* [PATCH/RFC] net: Add __napi_sycnhronize() to sync with napi poll
@ 2007-10-16 5:40 Benjamin Herrenschmidt
0 siblings, 0 replies; 13+ messages in thread
From: Benjamin Herrenschmidt @ 2007-10-16 5:40 UTC (permalink / raw)
To: shemminger; +Cc: netdev, Roland Dreier, David S. Miller, linuxppc-dev list
net: Add __napi_sycnhronize() to sync with napi poll
The EMAC driver which needs to handle multiple devices with one
NAPI instance implements its own per-channel disable bit. However,
when setting such a bit, it needs to synchronize with the poller
(that is make sure that any pending poller instance has completed,
or is started late enough to see that disable bit).
This implements a low level __napi_synchronize() function to acheive
that. The underscores are to emphasis the low level aspect of it and
to discourage driver writers who don't know what they are doing to
use it (to please DaveM :-)
Signed-off-by: Benjamin Herrenschmidt <benh@kernel.crashing.org>
---
If the approach is accepted, I would like to have this merged now
so the EMAC patch to make it work again can follow :-)
Note: I use msleep_interruptible(1); just like napi_disable(). However
I'm not too happy that the "hot" loop that results of a pending signal
here will spin without even a cpu_relax ... what do you guys think would
be the best way to handle this ?
Index: linux-work/include/linux/netdevice.h
===================================================================
--- linux-work.orig/include/linux/netdevice.h 2007-10-16 15:27:27.000000000 +1000
+++ linux-work/include/linux/netdevice.h 2007-10-16 15:27:38.000000000 +1000
@@ -394,6 +394,21 @@ static inline void napi_disable(struct n
}
/**
+ * __napi_synchronize - synchronize with a concurrent poll
+ * @n: napi context
+ *
+ * Synchronizes with a concurrent poll. Not to be used in normal
+ * drivers, mostly useful if you end up with multiple interfaces
+ * on one NAPI instance.
+ */
+static inline void __napi_synchronize(struct napi_struct *n)
+{
+ smp_mb();
+ while (test_bit(NAPI_STATE_SCHED, &n->state))

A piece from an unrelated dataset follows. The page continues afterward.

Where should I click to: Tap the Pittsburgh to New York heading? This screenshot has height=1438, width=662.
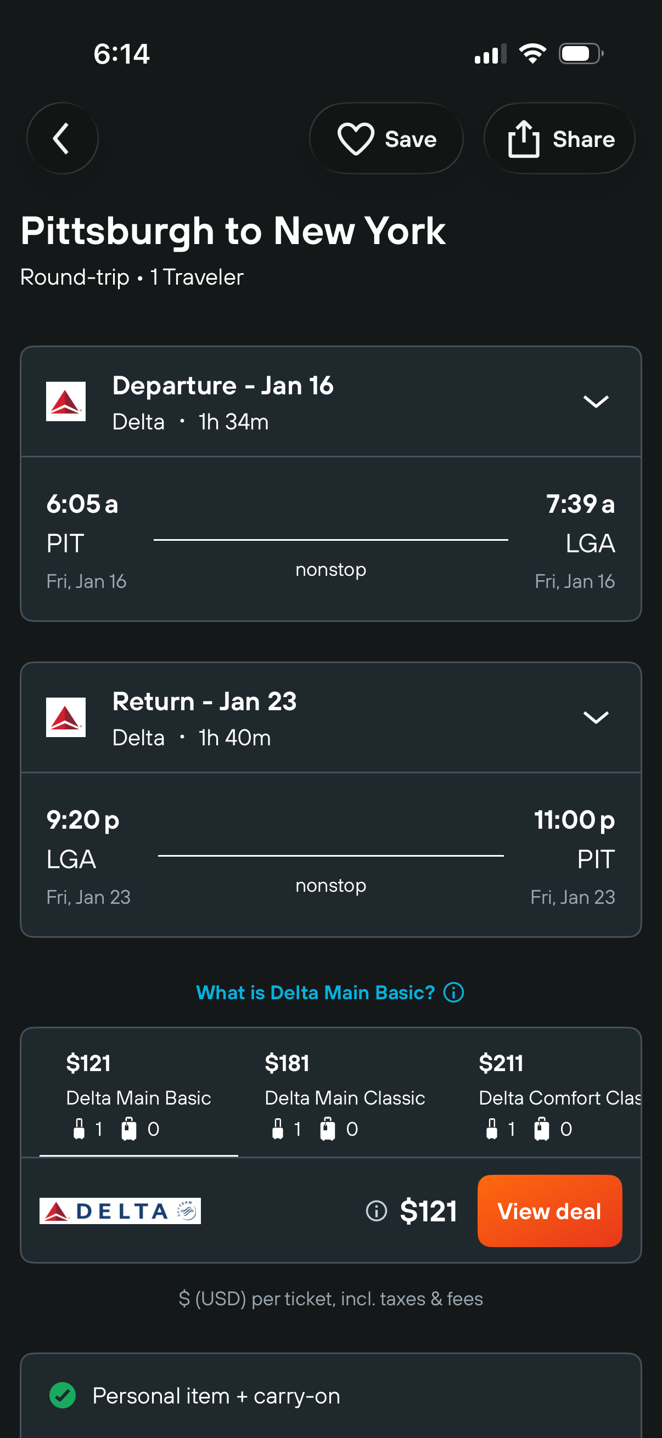coord(233,231)
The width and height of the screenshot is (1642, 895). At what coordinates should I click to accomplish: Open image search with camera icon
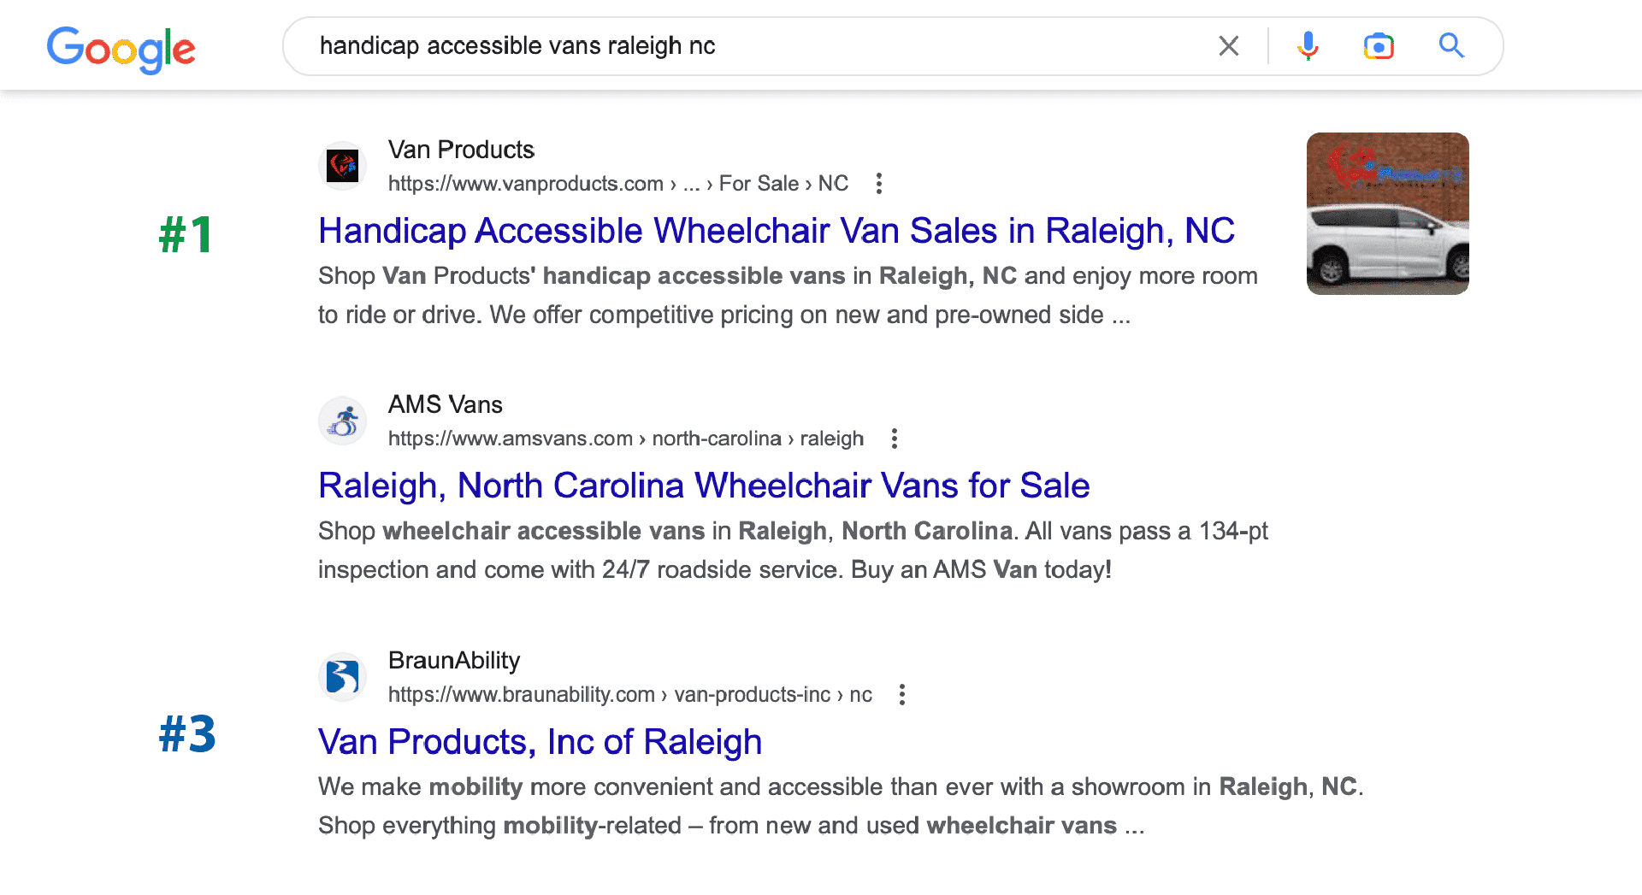(1379, 46)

+ msleep_interruptible(1);
+}
+
+/**
* napi_enable - enable NAPI scheduling
* @n: napi context
*
^ permalink raw reply [flat|nested] 13+ messages in thread
* [PATCH/RFC] net: Add __napi_sycnhronize() to sync with napi poll
@ 2007-10-16 5:49 Benjamin Herrenschmidt
2007-10-16 6:06 ` Herbert Xu
2007-10-16 18:53 ` Stephen Hemminger
0 siblings, 2 replies; 13+ messages in thread
From: Benjamin Herrenschmidt @ 2007-10-16 5:49 UTC (permalink / raw)
To: shemminger; +Cc: netdev, Roland Dreier, David S. Miller, linuxppc-dev list
net: Add __napi_sycnhronize() to sync with napi poll
The EMAC driver which needs to handle multiple devices with one
NAPI instance implements its own per-channel disable bit. However,
when setting such a bit, it needs to synchronize with the poller
(that is make sure that any pending poller instance has completed,
or is started late enough to see that disable bit).

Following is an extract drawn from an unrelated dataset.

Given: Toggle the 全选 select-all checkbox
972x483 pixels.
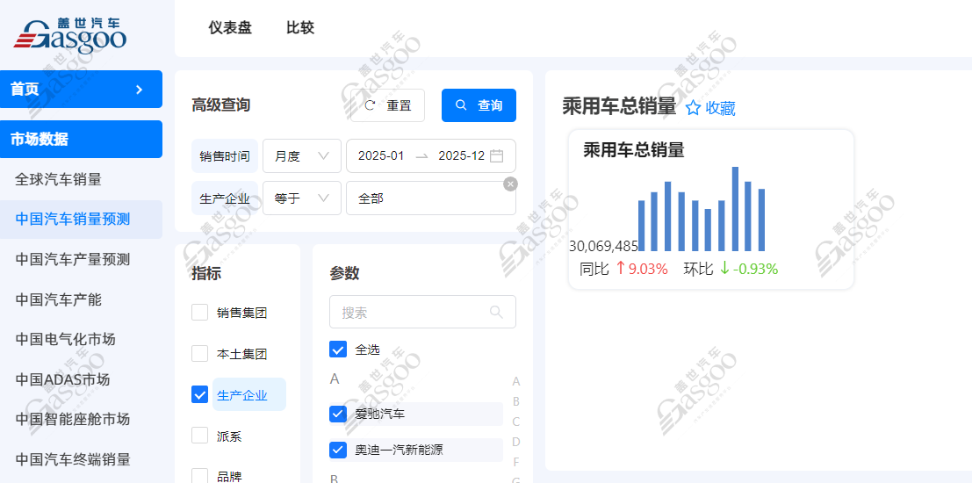Looking at the screenshot, I should tap(338, 350).
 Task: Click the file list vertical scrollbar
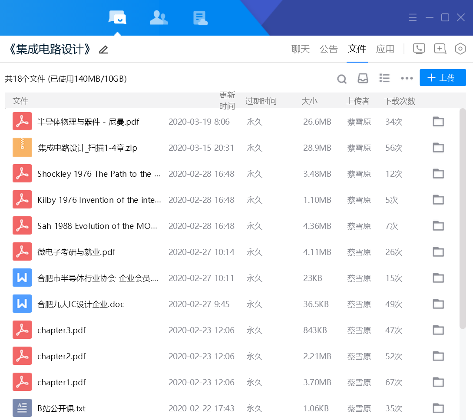point(463,217)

This implements a low level __napi_synchronize() function to acheive
that. The underscores are to emphasis the low level aspect of it and
to discourage driver writers who don't know what they are doing to
use it (to please DaveM :-)
Signed-off-by: Benjamin Herrenschmidt <benh@kernel.crashing.org>
---
(Use correct address for Stephen this time)

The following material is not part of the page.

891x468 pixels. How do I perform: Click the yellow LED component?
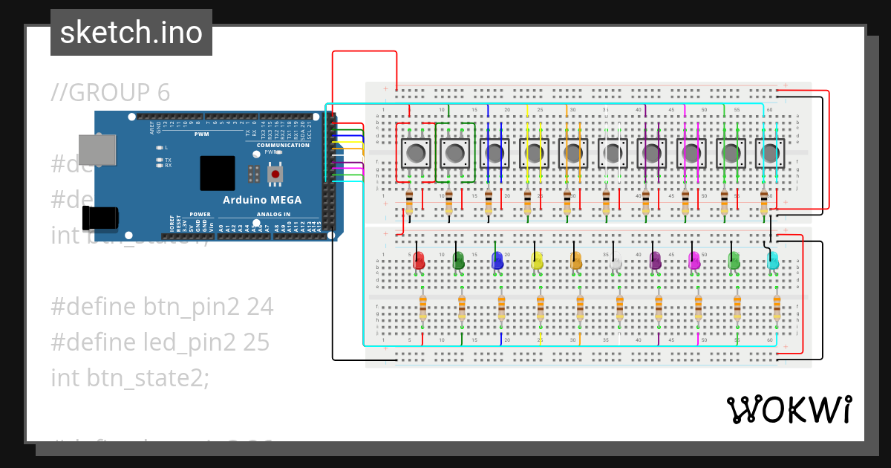pos(536,261)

If the approach is accepted, I would like to have this merged now
so the EMAC patch to make it work again can follow :-)
Note: I use msleep_interruptible(1); just like napi_disable(). However
I'm not too happy that the "hot" loop that results of a pending signal
here will spin without even a cpu_relax ... what do you guys think would
be the best way to handle this ?
Index: linux-work/include/linux/netdevice.h
===================================================================
--- linux-work.orig/include/linux/netdevice.h 2007-10-16 15:27:27.000000000 +1000
+++ linux-work/include/linux/netdevice.h 2007-10-16 15:27:38.000000000 +1000
@@ -394,6 +394,21 @@ static inline void napi_disable(struct n
}
/**
+ * __napi_synchronize - synchronize with a concurrent poll
+ * @n: napi context
+ *
+ * Synchronizes with a concurrent poll. Not to be used in normal
+ * drivers, mostly useful if you end up with multiple interfaces
+ * on one NAPI instance.
+ */
+static inline void __napi_synchronize(struct napi_struct *n)
+{
+ smp_mb();
+ while (test_bit(NAPI_STATE_SCHED, &n->state))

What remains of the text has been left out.